Look through the entries below and extract exactly the lines from the one containing "Privacy Policy (82, 2468)" through the one containing "Dance Pole Installation & Un-Install", ends included.

Provided records »
════
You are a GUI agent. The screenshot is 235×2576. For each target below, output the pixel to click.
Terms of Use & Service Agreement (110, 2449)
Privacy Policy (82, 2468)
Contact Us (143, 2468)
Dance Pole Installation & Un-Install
════
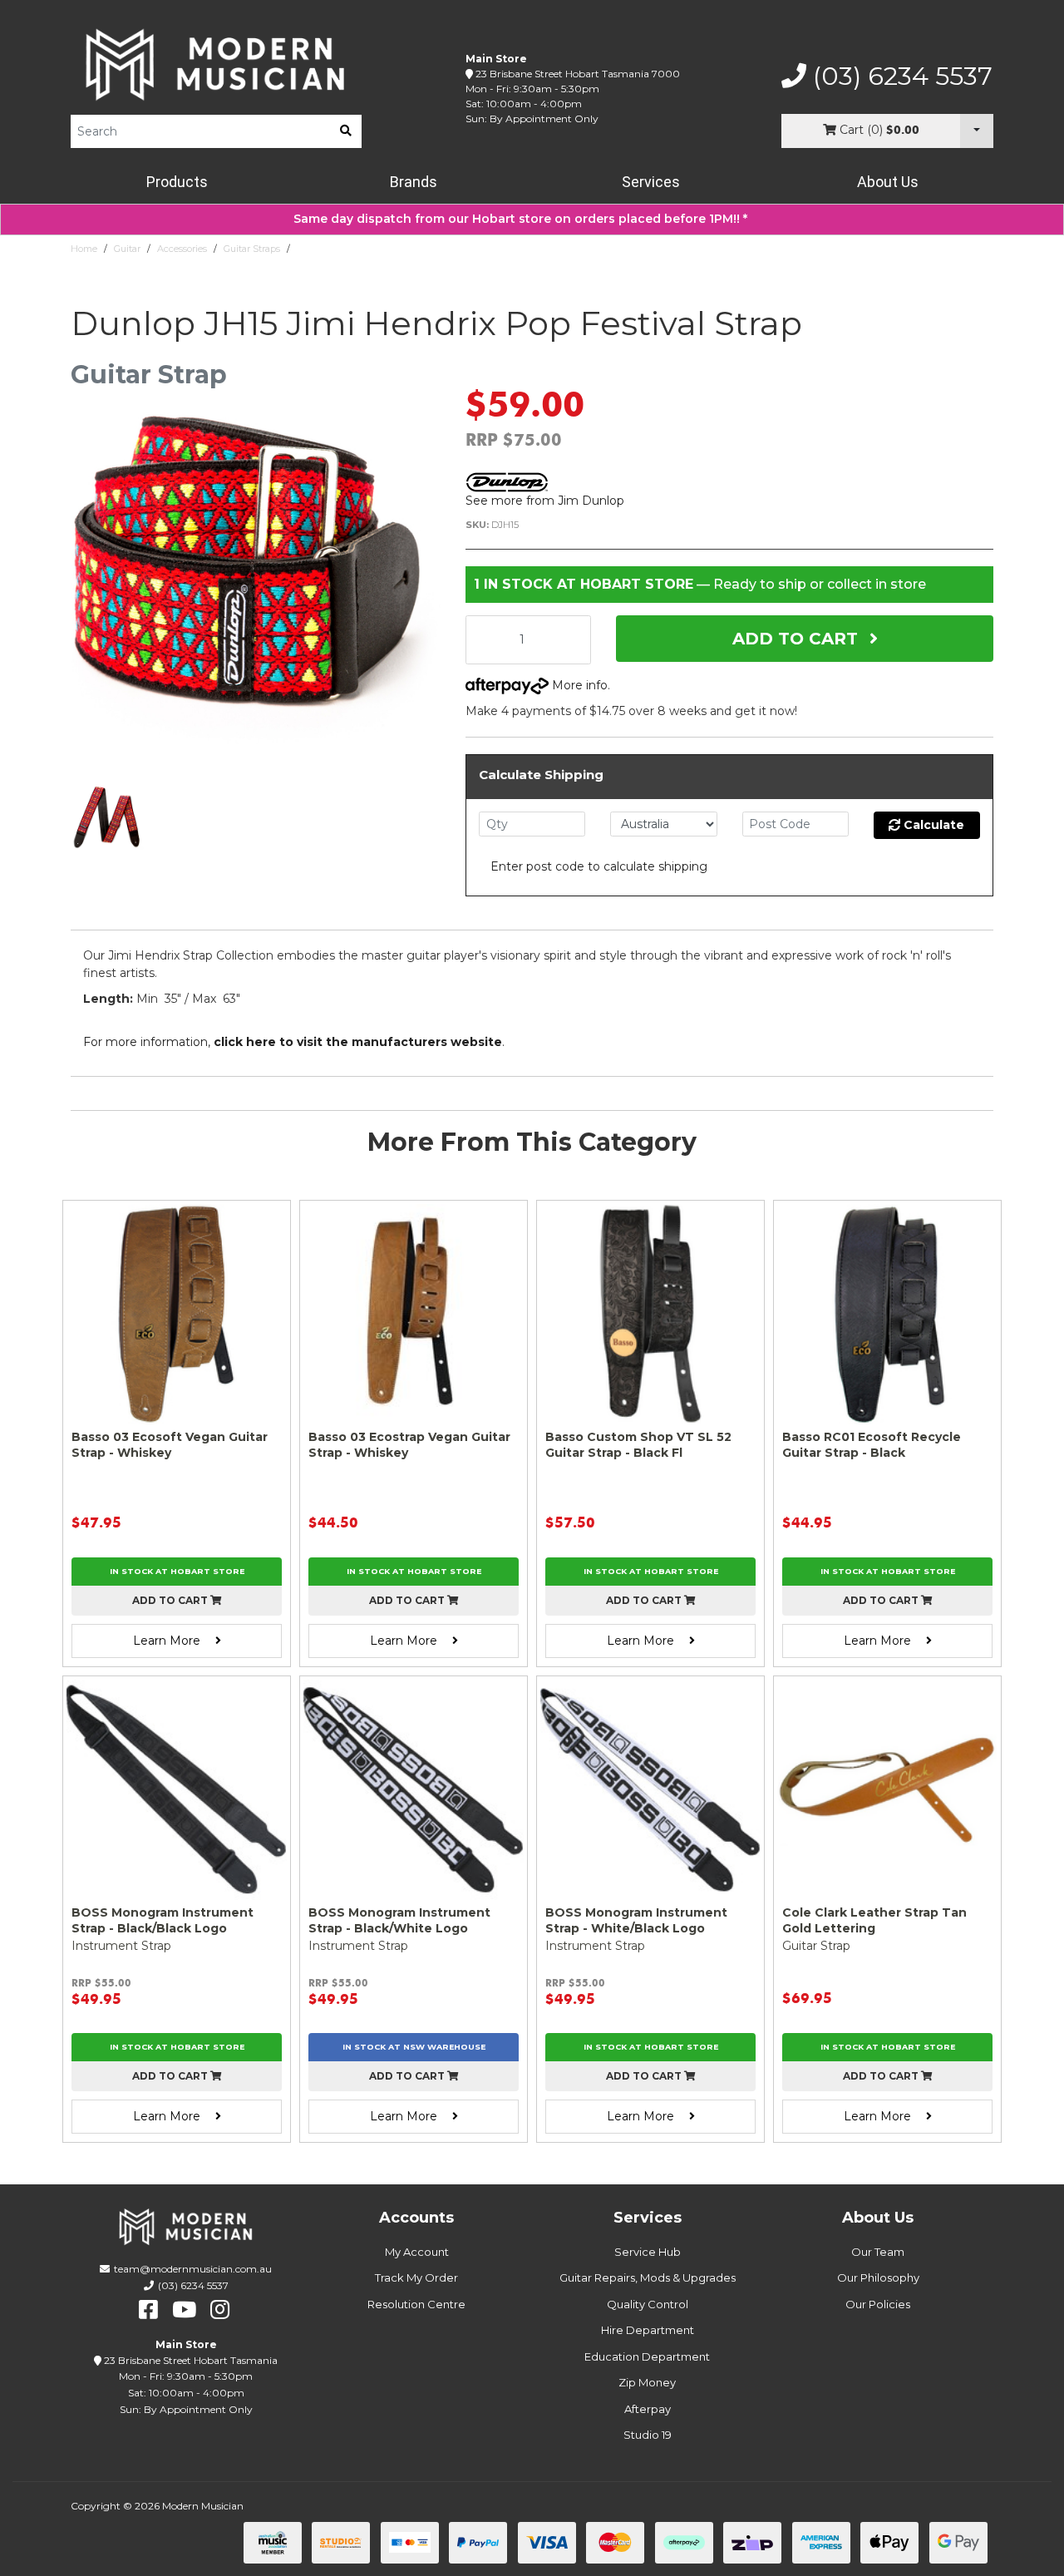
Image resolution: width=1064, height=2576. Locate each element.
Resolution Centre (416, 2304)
════
Solved exercise »
Privacy Policy (82, 2468)
Contact Us (143, 2468)
Dance Pole Installation & Un-Install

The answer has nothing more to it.